1 Maar de hongersnood was zwaar in het land.
2 En toen zij het uit Egypte meegebrachte koren verbruikt hadden, zeide hun vader tot hen: Gaat ons weer een weinig voedsel kopen.
3 Toen zeide Juda tot hem: Die man heeft ons uitdrukkelijk verzekerd: gij zult mijn aangezicht niet zien, tenzij uw broeder bij u is.
4 Wilt gij onze broeder met ons laten gaan, dan zullen wij heentrekken en voedsel voor u kopen.
5 Doch indien gij hem niet wilt laten gaan, dan zullen wij niet heentrekken, want die man heeft tot ons gezegd: gij zult mijn aangezicht niet zien, tenzij uw broeder bij u is.
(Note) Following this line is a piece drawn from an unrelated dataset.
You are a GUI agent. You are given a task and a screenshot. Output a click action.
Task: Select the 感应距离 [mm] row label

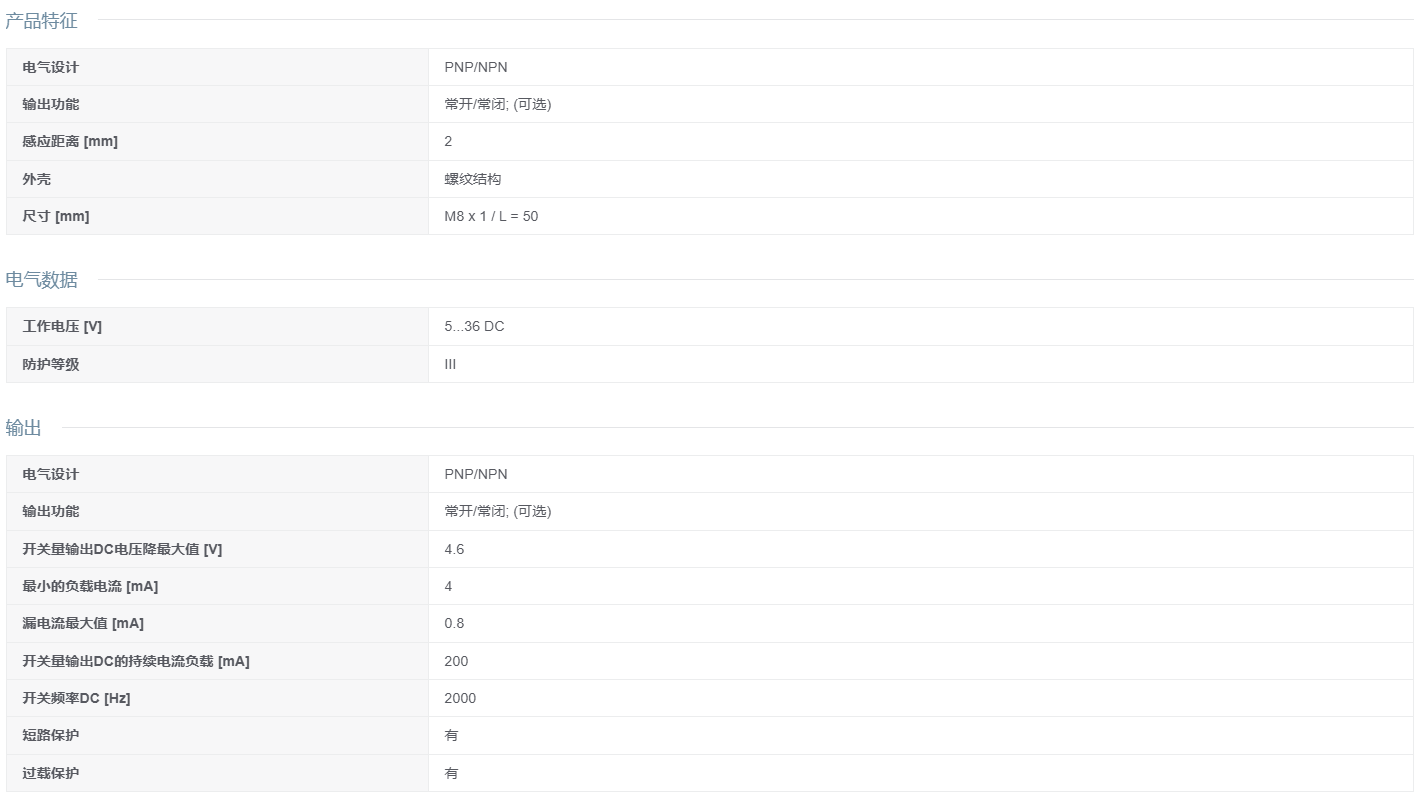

6 Toen zeide Israël: Waarom hebt gij mij kwaad aangedaan door die man mee te delen, dat gij nog een broeder hebt?
7 Daarop zeiden zij: Die man heeft ons nauwkeurig ondervraagd over onszelf en onze maagschap: leeft uw vader nog? Hebt gij nog een broeder? En wij hebben het hem naar waarheid meegedeeld. Konden wij soms weten, dat hij zou zeggen: brengt uw broeder mee?